Se o senhor lesse o livro aos 30 anos, quando era parecido com o personagem principal, como reagiria?
Nunca pensei nisso. Das duas, uma: ou acharia ridículo, pois tinha uma formação religiosa muito rigorosa e não daria bola para esse tipo de espiritualidade, ou daria uma chance ao livro e economizaria uns bons 30 anos de reflexão (risos). Acho que não me sentiria à vontade lendo um livro que mostrasse Deus como uma mulher negra. Fui criado para acreditar num Deus rigoroso, severo, e isso fez com que eu fosse uma pessoa severa por muito tempo. Não percebia que nossa visão de Deus é formada por meio de relacionamentos, e que eles podem nos curar. Essa é a mensagem central de A cabana, e ninguém dizia isso naquela época. Foi duro aprender sozinho.
Por que A Cabana enfrentou resistência de religiosos?
Tem a ver com a maneira livre como A Cabana representa Deus. Se eu lesse um livro como esse na minha juventude, também ficaria chocado. O uso de imagens e metáforas para falar de religião não deveria chocar. A Bíblia é cheia de metáforas. No Novo Testamento, Deus aparece como uma mulher que perdeu uma moeda. Há representações de Deus como uma águia, como uma rocha. As imagens não definem Deus. Elas servem apenas para nos ajudar a entender sua natureza. Sabemos que Deus não é um homem ou uma mulher, mas podemos abrir um pouco a cabeça. Ninguém mais aguenta aquela imagem ocidental de um Deus infinitamente distante, intocável, desconhecido e impassível, que assiste a nossas vidas com um olhar reprovador.

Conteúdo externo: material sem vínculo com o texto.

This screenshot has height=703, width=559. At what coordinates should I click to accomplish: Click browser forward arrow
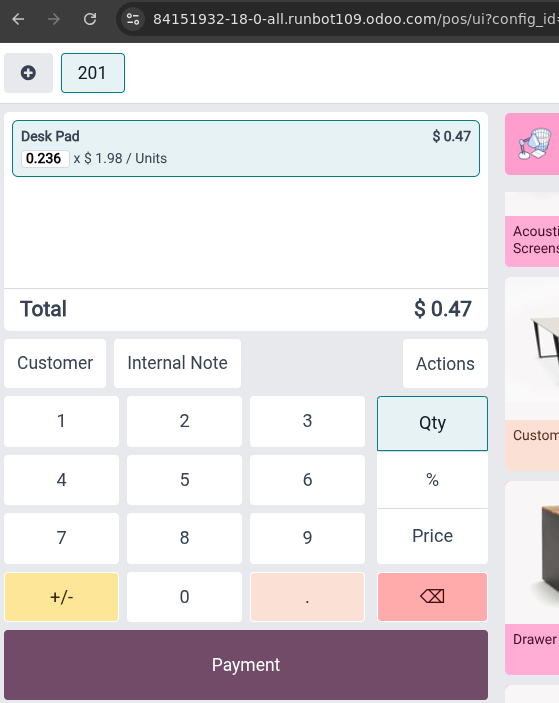click(54, 19)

Não é nisso que acredito.
O que o senhor diria a quem não leu seus livros, mas os critica?
Não sei se eles ouviriam o que tenho a dizer. Eu os convidaria a arriscar a ler uma página ou outra, quando estiverem prontos. A leitura pode ser crítica, não importa. O importante é que a leitura desperte um sentimento em alguém. As pessoas que criticam A cabana sem nem sequer ter lido só ouviram falar do livro, mas já o detestam. Imagino que não lerão A Travessia e o detestarão também. Se realmente lessem, meus livros bagunçariam seus paradigmas religiosos e talvez causassem indignação. Gosto desse tipo de debate. A polêmica é um convite ao crescimento espiritual. Minhas crenças de hoje são muito diferentes das que eu tinha há dez anos. E há dez anos achava que estava certo sobre tudo.

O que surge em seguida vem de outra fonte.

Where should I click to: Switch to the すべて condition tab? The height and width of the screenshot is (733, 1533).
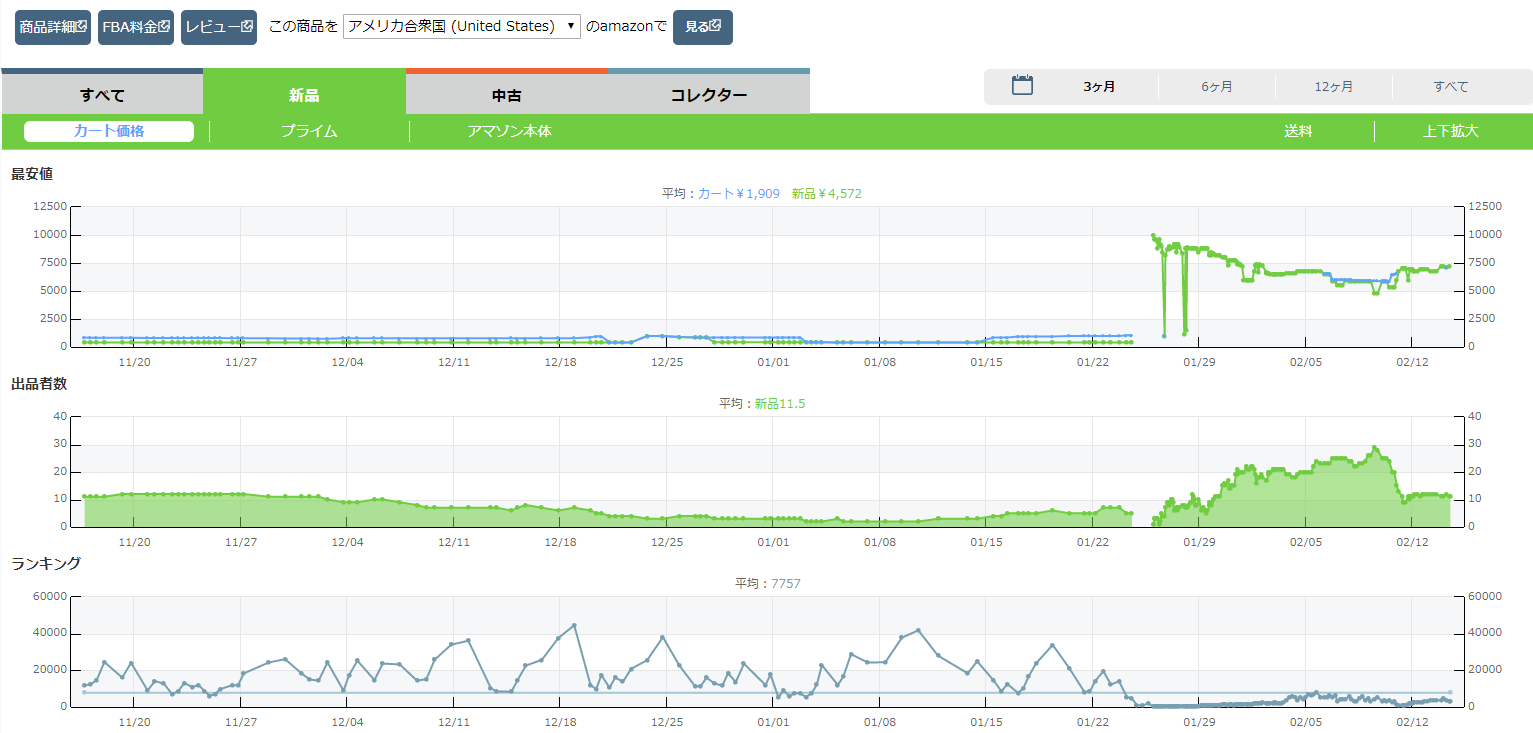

Seu estilo lembra o de Paulo Coelho. O senhor conhece a obra dele?
Conheço, é claro. É uma grande honra ser comparado a ele. Mas ele lida com a espiritualidade de forma muito mais geral, cheia de misticismo. Tenho uma formação cristã muito tradicional, e isso transparece nos meus livros. Escrevo sobre Jesus, sobre o Espírito Santo. Gosto muito da obra de Paulo Coelho. Os brasileiros adoram livros como os meus graças a ele. São leitores que abraçaram a espiritualidade com muita força. A cabana foi lançado em 41 idiomas e vendeu bem em quase todos os países onde saiu, mas os leitores brasileiros sem dúvida são os mais apaixonados. E é recíproco. Fui ao Brasil duas vezes. É um país especial para mim. Sabia que já assisti a um show de Cauby Peixoto?

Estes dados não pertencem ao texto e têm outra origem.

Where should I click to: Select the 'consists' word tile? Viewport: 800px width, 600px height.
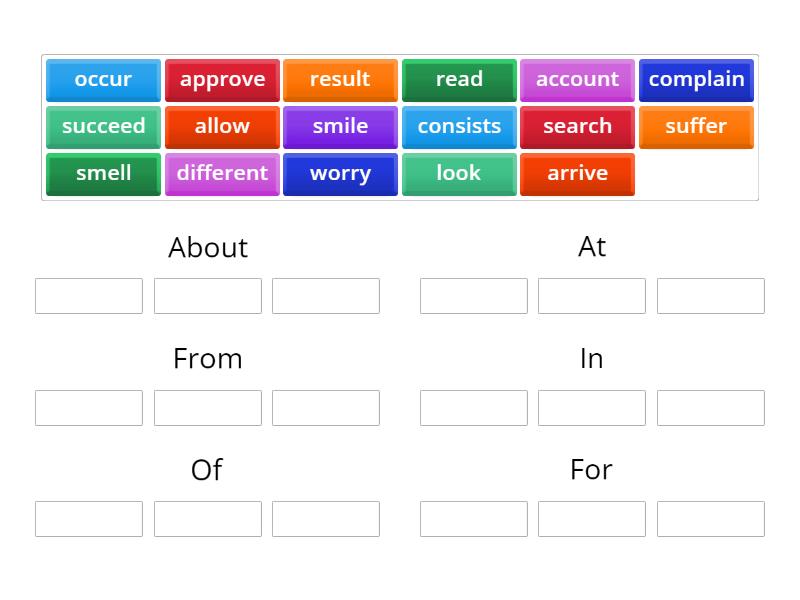[459, 127]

Como foi essa experiência?
Estive no Brasil em 2009 com alguns amigos e, antes de meus compromissos, tive um dia livre em São Paulo. Disse a meus amigos que queria ouvir música brasileira, e me ofereceram duas opções: um show instrumental de bossa nova por US$ 4 ou o “Frank Sinatra brasileiro” por US$ 20. Escolhi o Sinatra por US$ 20, claro (risos). Não tinha ideia de quem era o sujeito. De repente, aparece aquele senhor de peruca, que precisa de ajuda para subir ao palco. E, daquela boca, saíram alguns dos sons mais belos que já ouvi. Foi uma noite incrível. Depois fiquei sabendo que alguns amigos brasileiros tentam assistir àquele show há anos e nunca tinham conseguido. Deus tem um excelente senso de humor!